• Passage to read:
#####

How roads are constructed in Lagos

by Ademola Thomas Olarewaju

The first step to constructing a road in Lagos is to first look for a road construction company. It could be any company, it matters little whether it has reputable pedigree in road construction, the only criteria is if the company is willing to come into Lagos and allow the ruling cabal to appoint members into its board and part with a substantial part of its shares. In some cases, the chairmanship of the company might be ceded to a crony or ally of the cabal: what matters most is that the sharing formula is explicit and the contractor must feel a perpetual sense of gratitude knowing that without the cabal, it wouldn’t have a chance for profit at all.

The next step is to determine which road is worth constructing. The word ‘constructing’ is a little misleading because roads are not constructed in Lagos, only rehabilitated, upgraded, refurbished or something similar. The road to be chosen must have some features: it must be conspicuous enough to attract the attention of some media or sensitive enough to point the media to. It does not matter if the road is passable at the time, so long as it is a viable one. If the road is motorable, it can be upgraded by adding an extra lane, road median, bus termini (terminuses), drainage or something.

After identifying the road, the next step is to erect a billboard announcing the rehabilitation of the road. While this might seem simple, it is actually a tricky business. The pictures to be displayed depend on the area. If the House of Assembly representative is an opponent of the incumbent with whom negotiations are ongoing, his picture would appear alongside the governor’s to show the residents that all is seemingly well. If the area is an area where a strong party member is resident, his picture will be included. If it is areas where a particular commissioner is resident, then his picture will appear. Same applies to LG chairmen and even transport union chairmen who are the enforcement arm of the cabal.

#####

• The task: From the article on how roads are constructed in Lagos, list everyone whose picture, depending on the area, may appear on the rehabilitation billboard besides the governor.

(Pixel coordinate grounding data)
#####

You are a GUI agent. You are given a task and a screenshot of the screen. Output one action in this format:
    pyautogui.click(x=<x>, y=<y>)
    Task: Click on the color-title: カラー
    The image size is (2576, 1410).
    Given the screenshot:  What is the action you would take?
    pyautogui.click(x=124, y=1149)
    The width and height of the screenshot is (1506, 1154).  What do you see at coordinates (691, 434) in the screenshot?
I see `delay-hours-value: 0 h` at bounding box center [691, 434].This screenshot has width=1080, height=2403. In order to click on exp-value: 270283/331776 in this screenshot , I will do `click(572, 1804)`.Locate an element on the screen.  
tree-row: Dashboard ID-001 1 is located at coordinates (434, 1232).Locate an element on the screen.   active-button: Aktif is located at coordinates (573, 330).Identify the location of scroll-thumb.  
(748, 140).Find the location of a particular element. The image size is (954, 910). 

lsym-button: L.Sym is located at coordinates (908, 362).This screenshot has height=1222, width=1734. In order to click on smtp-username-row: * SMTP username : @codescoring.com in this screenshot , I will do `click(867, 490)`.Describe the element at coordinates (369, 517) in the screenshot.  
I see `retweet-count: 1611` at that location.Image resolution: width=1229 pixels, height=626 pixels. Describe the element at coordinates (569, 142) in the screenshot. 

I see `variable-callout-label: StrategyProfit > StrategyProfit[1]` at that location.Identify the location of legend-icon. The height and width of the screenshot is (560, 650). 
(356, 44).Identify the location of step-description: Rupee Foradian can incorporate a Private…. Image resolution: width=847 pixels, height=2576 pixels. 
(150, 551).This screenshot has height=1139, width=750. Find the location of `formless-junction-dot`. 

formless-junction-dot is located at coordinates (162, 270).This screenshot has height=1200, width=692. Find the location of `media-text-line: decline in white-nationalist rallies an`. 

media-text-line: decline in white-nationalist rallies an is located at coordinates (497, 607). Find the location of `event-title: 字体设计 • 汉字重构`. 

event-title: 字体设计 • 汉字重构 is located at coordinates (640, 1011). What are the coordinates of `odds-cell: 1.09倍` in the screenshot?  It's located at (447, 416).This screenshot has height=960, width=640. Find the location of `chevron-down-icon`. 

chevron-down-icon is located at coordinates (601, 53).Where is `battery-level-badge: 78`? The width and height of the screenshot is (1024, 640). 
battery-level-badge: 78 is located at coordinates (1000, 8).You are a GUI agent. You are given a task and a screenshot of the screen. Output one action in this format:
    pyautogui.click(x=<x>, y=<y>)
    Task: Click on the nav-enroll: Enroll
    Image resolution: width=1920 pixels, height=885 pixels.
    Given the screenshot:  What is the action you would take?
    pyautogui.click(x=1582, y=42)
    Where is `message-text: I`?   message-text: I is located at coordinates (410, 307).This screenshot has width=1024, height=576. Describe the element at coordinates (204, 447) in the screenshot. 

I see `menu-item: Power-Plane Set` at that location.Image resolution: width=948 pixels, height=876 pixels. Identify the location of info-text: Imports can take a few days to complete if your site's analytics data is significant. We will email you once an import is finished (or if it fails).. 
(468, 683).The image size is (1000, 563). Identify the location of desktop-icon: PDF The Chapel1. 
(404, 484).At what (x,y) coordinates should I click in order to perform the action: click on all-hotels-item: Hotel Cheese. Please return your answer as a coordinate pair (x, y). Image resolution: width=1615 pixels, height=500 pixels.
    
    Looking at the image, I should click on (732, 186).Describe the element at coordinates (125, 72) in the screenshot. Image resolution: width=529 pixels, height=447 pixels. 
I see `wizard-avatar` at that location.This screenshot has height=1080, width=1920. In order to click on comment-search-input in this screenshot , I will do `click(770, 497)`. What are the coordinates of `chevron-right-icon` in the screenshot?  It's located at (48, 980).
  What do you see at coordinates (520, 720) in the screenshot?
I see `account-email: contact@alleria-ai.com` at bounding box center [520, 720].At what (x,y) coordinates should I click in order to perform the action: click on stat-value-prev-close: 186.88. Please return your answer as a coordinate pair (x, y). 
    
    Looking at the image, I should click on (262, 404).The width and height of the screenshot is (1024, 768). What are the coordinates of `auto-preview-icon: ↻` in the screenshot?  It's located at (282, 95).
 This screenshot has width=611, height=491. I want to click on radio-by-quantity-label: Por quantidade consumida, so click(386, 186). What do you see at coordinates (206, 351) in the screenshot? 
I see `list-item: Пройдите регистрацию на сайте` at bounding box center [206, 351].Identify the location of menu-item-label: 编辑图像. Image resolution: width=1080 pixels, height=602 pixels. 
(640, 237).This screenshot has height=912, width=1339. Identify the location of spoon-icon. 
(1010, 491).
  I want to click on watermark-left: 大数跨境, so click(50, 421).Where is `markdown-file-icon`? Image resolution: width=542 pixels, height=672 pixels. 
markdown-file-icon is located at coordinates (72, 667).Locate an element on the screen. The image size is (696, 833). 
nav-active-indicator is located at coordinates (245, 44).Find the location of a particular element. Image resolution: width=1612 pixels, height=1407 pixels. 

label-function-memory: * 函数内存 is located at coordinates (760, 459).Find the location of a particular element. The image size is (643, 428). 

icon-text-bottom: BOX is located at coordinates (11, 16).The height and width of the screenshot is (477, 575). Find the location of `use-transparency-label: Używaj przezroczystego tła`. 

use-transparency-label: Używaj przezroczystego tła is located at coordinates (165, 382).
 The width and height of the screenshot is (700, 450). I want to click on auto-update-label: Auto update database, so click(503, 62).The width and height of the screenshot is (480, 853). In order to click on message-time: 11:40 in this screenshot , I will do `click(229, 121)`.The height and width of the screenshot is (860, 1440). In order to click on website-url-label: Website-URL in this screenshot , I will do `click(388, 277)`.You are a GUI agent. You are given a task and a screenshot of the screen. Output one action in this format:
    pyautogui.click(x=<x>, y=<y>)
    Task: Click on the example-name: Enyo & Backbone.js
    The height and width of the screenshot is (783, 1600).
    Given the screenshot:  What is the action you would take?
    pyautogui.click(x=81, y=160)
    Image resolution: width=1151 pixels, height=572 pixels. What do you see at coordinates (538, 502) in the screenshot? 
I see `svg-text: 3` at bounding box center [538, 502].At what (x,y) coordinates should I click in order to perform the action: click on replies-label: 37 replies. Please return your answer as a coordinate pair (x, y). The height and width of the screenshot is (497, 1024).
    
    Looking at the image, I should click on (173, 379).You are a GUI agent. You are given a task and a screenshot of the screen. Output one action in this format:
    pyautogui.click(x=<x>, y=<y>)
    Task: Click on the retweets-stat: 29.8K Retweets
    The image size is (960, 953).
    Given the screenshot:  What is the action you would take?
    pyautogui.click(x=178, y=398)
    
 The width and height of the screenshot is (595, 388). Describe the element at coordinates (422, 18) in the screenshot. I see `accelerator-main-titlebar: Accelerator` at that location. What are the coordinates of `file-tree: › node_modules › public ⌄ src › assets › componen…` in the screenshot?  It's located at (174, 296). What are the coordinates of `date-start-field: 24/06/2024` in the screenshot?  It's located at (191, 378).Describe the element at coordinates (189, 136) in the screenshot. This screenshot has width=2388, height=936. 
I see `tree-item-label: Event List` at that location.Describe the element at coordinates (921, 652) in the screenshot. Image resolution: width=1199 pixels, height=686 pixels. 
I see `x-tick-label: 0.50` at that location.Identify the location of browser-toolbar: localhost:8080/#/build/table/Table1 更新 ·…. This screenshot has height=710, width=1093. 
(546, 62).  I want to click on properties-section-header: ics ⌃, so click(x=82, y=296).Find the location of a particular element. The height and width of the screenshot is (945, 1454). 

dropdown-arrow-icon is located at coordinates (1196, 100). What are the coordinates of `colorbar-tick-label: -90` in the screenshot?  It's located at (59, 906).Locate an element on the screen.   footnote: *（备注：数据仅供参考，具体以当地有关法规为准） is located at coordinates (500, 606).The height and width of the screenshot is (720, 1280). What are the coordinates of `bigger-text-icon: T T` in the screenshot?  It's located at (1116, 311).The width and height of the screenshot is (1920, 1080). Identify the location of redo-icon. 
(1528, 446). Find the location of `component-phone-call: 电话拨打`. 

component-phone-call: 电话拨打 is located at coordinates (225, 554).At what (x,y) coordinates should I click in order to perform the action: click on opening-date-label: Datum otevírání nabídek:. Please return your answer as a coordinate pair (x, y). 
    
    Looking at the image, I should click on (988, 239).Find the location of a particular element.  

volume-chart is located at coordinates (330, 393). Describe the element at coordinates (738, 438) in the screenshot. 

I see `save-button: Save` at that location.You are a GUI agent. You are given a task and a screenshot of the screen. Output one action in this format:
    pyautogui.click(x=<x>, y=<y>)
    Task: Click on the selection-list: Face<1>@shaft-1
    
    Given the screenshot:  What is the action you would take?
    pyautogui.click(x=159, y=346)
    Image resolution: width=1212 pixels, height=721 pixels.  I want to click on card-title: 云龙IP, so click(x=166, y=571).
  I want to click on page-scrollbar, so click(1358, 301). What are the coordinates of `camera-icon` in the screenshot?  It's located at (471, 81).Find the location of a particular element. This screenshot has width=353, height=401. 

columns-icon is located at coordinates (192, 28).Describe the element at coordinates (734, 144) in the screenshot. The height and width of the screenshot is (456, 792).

#####

• Solution below:
- The House of Assembly representative, if an opponent with whom negotiations are ongoing
- A strong party member resident in the area
- A commissioner resident in the area
- LG chairmen
- Transport union chairmen